Des solutions comme le télétravail ou les mobilités alternatives, poussées à l’extrême, portent leurs fruits. “Les mesures technologiques sont toujours les premières auxquelles on pense, suivant notre logique économique. Les mesures comportementales sont pourtant toutes aussi efficaces. Et peut-être plus faciles à mettre en place”.

 

Gare au retour de l’autosolisme

Le remède est donc connu, mais la directrice d’ATMO ne cache pas son inquiétude face à un possible effet inverse. “Les transports en commun ne peuvent pas absorber une fréquentation aussi importante qu’avant la crise. Le risque, avec le retour à la pleine activité, est d’assister à un retour massif à l’autosolisme, si les employeurs ne favorisent pas le travail à distance”.

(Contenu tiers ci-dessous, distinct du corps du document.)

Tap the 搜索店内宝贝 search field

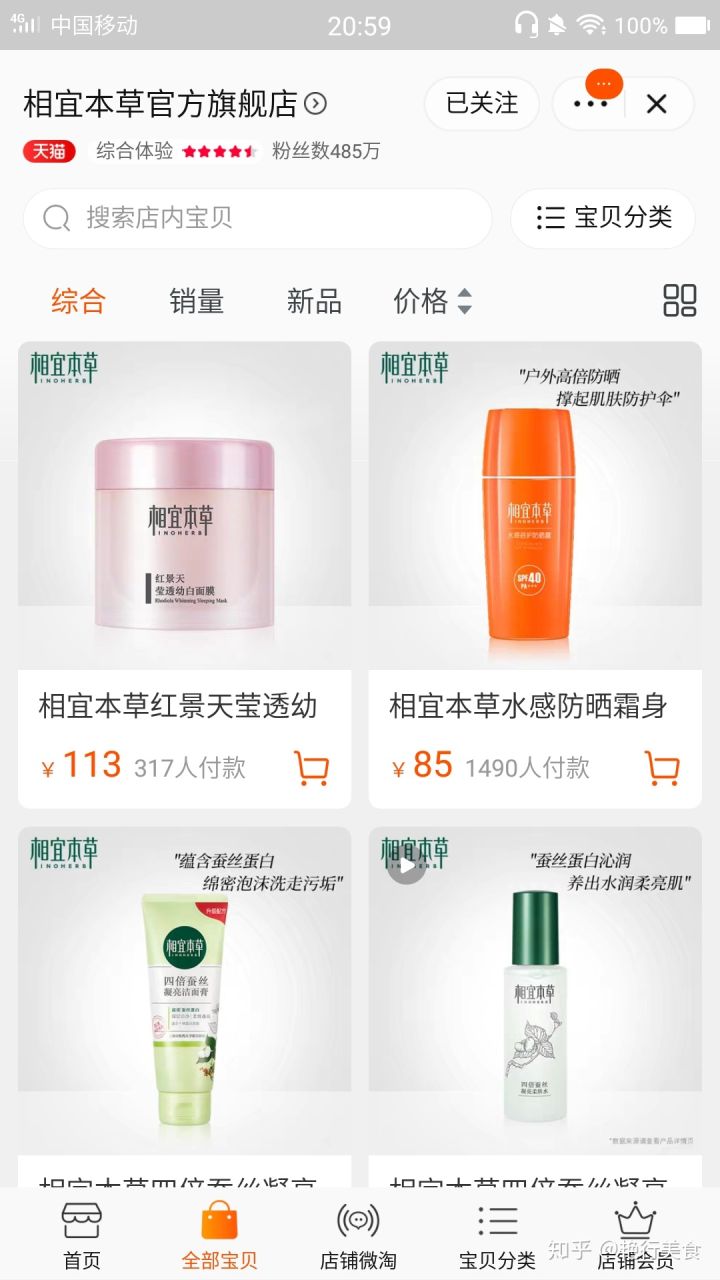(257, 218)
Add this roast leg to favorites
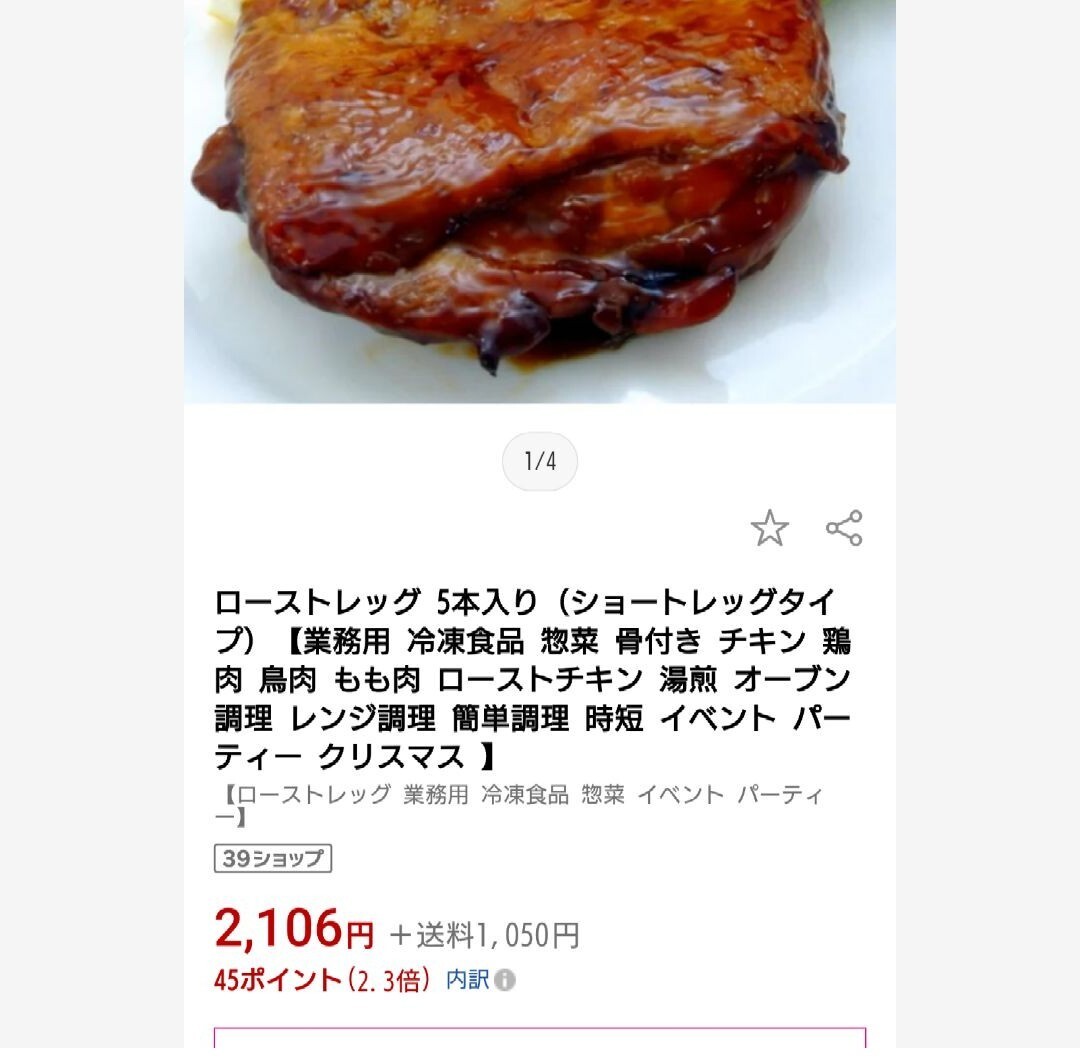Viewport: 1080px width, 1061px height. [x=769, y=528]
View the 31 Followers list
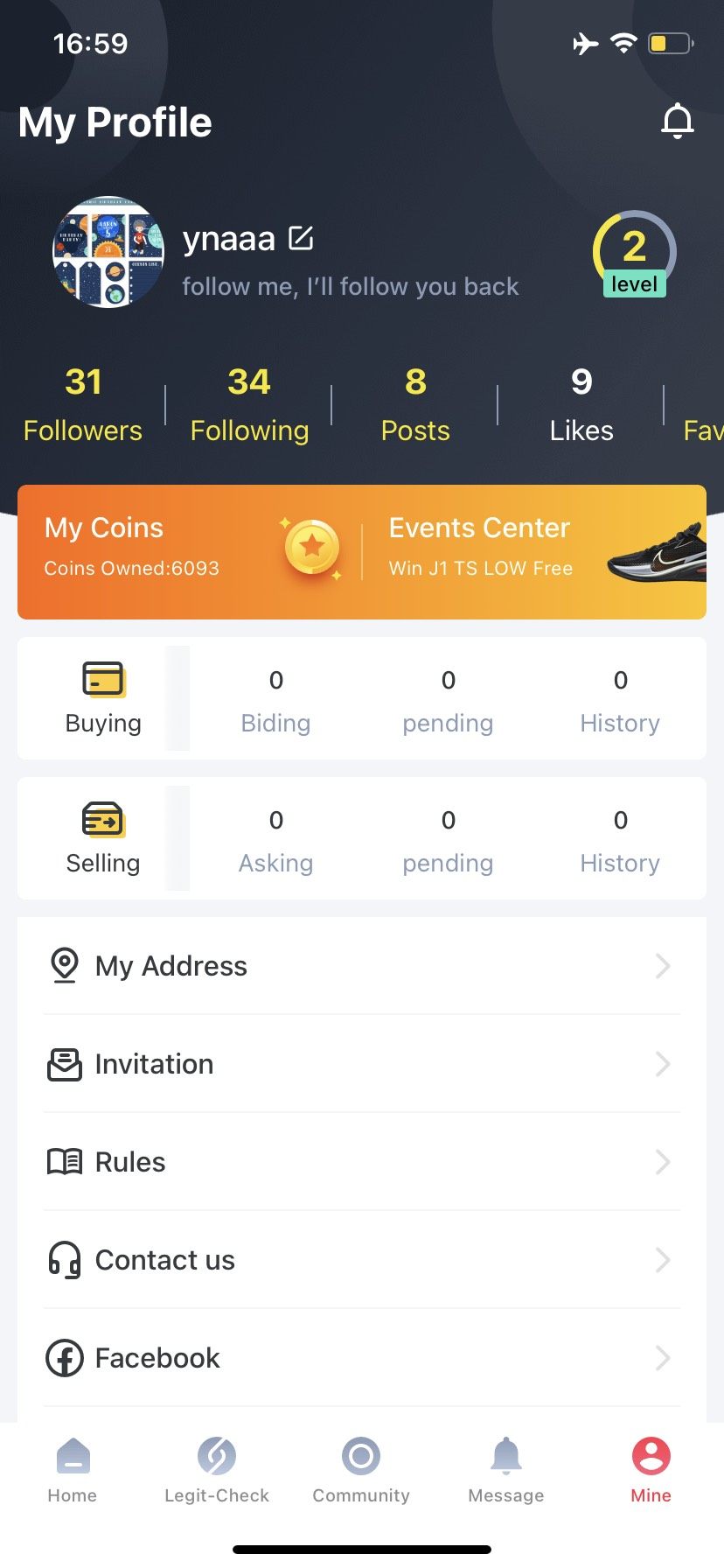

Le déconfinement a déjà gommé une partie des bénéfices de ces deux mois sans voitures. Selon la référente territoriale d’ATMO pour la région lyonnaise, Claire Labartette, “les niveaux de concentration des émissions de dioxyde d’azote sont déjà remontés à -47% dans la région et -46% pour la métropole lyonnaise”. L’enjeu, dans un contexte où la qualité de l’air s’améliore année après année, est donc simple : changer les pratiques quotidiennes. “Les Lyonnais ont vu durant deux mois que la qualité de l’air était meilleure, qu’il y avait moins de bruit”, reprend Marie-Blanche Personnaz. “À eux de faire les efforts pour rendre cette expérience permanente”.

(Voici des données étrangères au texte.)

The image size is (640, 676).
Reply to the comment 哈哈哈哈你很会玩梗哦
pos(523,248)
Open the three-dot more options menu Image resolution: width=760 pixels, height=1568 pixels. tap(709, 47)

Le challenge, notamment à Lyon, n’est pas neutre. L’espérance de vie, dans les zones les plus concernées par la pollution atmosphérique, diminue de 9 à 12 mois. Et des études pourraient prochainement confirmer que la mortalité liée au Covid-19 serait plus importante dans les territoires les plus pollués, agglomérations en tête…

 

À SAVOIR

ATMO Auvergne-Rhône-Alpes a confirmé le 8 juin dans son bilan 2019 que la qualité de l’air continue de s’améliorer dans la région. “Les résultats sont encourageants sur les particules fines et la pollution automobile”. Depuis 2017, les concentrations de poussières (particules PM 2,5 et PM 10) ne dépassent pas les valeurs réglementaires européennes. L’observatoire régional de la qualité de l’air tire toutefois la sonnette d’alarme concernant les particules PM 2,5. Celles-ci sont responsables de nombreuses pathologies cardio-vasculaires et pulmonaires à long terme. Selon la valeur, plus drastique (deux fois inférieure au seuil réglementaire) préconisée par l’Organisation Mondiale de la Santé, “en 2019, 1 380 300 habitants de la région (dont 900 700 dans le Rhône) restent exposés à des niveaux de PM2,5 représentant un danger pour la santé”. Autre source d’inquiétude, LA POLLUTION À L’OZONE, EN HAUSSE DE 22% EN 10 ANS. Ce polluant secondaire estival, qui affecte les voies ORL, se développe en période toujours plus fréquentes de canicule. “En 2019, 4 337 900 habitants de la région ont été soumis à cette pollution”. Soit un habitant sur deux.